屏幕前的人笑了笑:“还不一定能拿到offer呢,而且,你跟我走了,你家人怎么办呀?”
吴令盘腿的姿势动了动,换了条腿压着。
期末考试前几天就考完了,这也是第一次模拟考,但是学校并不会为此给他们放假,而是连续又安排了很多天的课。
但是很显然,大多数刚刚获得新生的考生们并不会把这些课当回事儿,人待在教室里,心早已飞出了天空之外。
成绩好的都在沾沾自喜等着成绩出来,而成绩不好的,对于他们来说,高考也就是个重在参与而已。
而任诗颜,又更是这群异类中的异类。
他很早前就被安排了要去国外的一所常青藤院校读大学,那是之前贵族学校安排的一些交流活动上签约了,现在呢,只要成绩不是差得过头,就可以躺着等offer了。
刚刚的话,也就是安慰安慰小朋友。
他还不能很好地照顾好自己,更没有能力带上吴令一起走,何况,他要以什么身份把吴令从家人身边带出国呢?
“人就躺在医院里,活也活不了多久,说是不太可能醒了,我就负责按时交交费就好。
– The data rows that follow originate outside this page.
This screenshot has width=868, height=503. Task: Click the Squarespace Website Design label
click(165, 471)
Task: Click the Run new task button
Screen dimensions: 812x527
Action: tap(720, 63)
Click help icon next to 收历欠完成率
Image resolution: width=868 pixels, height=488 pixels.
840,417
”吴令嘟囔着,“不过也是,你是去上学的,我啥也不会,去了肯定要给你添乱,听不懂不会说的……”
任诗颜透过屏幕里的倒影看着缩成一团的小孩儿,莫名就有点心疼。
在小城市,这样的孩子很多,尤其是上完初中就出去打工的太常见了。
可他曾经没见过,也没听说过,他知道自己周围那群人的生活会比普通人更顺畅,但他没想过会有这样的事情。
任诗颜不止一次思考过这个问题,可是即使他有经济基础养活两个人,吴令也不绝对不可以每天无所事事被养在家里,那会被外人指指点点的。
吴令看到了任诗颜低落情绪的表情,默默闭了嘴。他毕竟还是个孩子,想不到那么多,他只以为诗哥是觉得他麻烦,就不再提了。
任诗颜正思考着,没有注意到突然沉默的吴令。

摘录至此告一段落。